When Sondra Davis took over leadership of her school’s fifth- and sixth-grade English teams at Owen Elementary Scholastic Academy, instruction was uneven and so was the belief that students could do better. Davis knew she had to nurture a shared culture of high expectations while also supporting teachers to meet them. She helped team members develop targeted intervention plans and cultivated a sense of accountability among students too. “When students took ownership of their learning, the teachers got excited.” By year’s end, teachers were conducting peer observations and data analysis independently, and English proficiency had skyrocketed.
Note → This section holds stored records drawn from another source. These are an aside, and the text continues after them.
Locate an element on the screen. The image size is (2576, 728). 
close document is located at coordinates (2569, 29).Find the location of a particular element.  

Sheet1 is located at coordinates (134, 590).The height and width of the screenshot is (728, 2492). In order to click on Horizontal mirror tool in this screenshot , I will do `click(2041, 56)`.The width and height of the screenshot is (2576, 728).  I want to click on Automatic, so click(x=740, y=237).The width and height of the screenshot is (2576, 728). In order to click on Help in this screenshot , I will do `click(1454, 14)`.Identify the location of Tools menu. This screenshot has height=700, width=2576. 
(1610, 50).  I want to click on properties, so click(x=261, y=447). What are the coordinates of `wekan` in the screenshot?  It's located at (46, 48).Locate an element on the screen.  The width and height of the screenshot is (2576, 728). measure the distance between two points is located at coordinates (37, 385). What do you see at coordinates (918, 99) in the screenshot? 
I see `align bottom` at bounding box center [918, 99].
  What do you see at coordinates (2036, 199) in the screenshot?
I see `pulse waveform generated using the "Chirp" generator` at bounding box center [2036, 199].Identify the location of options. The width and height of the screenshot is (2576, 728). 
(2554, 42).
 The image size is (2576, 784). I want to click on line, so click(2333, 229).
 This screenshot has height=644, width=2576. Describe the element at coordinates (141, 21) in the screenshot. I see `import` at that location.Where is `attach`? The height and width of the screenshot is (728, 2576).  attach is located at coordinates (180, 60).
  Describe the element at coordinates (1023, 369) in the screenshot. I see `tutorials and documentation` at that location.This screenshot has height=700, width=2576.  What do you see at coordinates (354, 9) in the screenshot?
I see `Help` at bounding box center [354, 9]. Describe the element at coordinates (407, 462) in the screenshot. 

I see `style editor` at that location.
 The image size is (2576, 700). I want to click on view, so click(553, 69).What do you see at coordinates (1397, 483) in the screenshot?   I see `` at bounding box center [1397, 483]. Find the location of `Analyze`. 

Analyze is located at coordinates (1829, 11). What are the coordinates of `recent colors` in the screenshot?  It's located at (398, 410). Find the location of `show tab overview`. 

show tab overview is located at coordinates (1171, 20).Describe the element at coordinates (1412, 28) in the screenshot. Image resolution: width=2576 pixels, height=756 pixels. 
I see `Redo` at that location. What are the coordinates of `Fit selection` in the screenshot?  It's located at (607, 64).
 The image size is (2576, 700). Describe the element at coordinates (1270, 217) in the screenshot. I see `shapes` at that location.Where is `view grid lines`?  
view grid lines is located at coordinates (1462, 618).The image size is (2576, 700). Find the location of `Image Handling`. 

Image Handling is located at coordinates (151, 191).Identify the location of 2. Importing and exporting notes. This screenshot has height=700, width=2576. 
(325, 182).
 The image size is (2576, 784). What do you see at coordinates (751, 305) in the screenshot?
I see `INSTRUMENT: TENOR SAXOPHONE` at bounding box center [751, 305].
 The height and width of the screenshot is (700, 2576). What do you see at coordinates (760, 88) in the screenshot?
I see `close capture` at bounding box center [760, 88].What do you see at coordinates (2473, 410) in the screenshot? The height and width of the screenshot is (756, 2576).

Owen’s principal was so thrilled that she asked Davis to mentor all new teachers at the school.

“I saw the importance of setting a vision and fostering teachers’ personal accountability for following through. You have to let go of the reins, because you won’t always be there.”




When Katherine Acosta-Verprauskus became principal of Montalvin Manor Elementary School, where 53 percent of students are English learners, she was the only staff member who spoke Spanish, and campus signs warned: “No Parents Allowed.” She tore down the signs, translated during meetings, and established new programs for families, including “Parent University” to foster understanding of their children’s academic needs: “It raises the stakes for teachers when parents ask specific questions about their child’s progress.” By engaging families in this way, Acosta-Verprauskus conveyed that she wants for their children the same thing she received as a young immigrant from Peru: the academic preparation and emotional support to complete college and pursue their dreams.

“Building trust with families is essential. Forging those connections shifts student thinking and creates the opportunity for us to dramatically change their futures.”



Karisa DeSantis has a gift for helping the most-challenged students to learn. When she noticed a teacher muttering, “they’re never going to get it,” she addressed it directly and immediately: “Do you want to be the negative teacher or the one with a plan?” She brought those high expectations to her role as the sixth-grade team lead at First Avenue School, setting up data systems and implementing peer coaching to strengthen instruction and help students meet ambitious reading goals. The result: sixth graders outperformed their Newark peers on state English language arts exams. Today, DeSantis is assistant principal at Raphael Hernandez School of Performing Arts, where she is taking steps to foster collaboration and peer coaching among teachers.

“Leadership is developing and empowering others. It’s about allowing them to take ownership, see it work, and build the confidence that they’re capable.”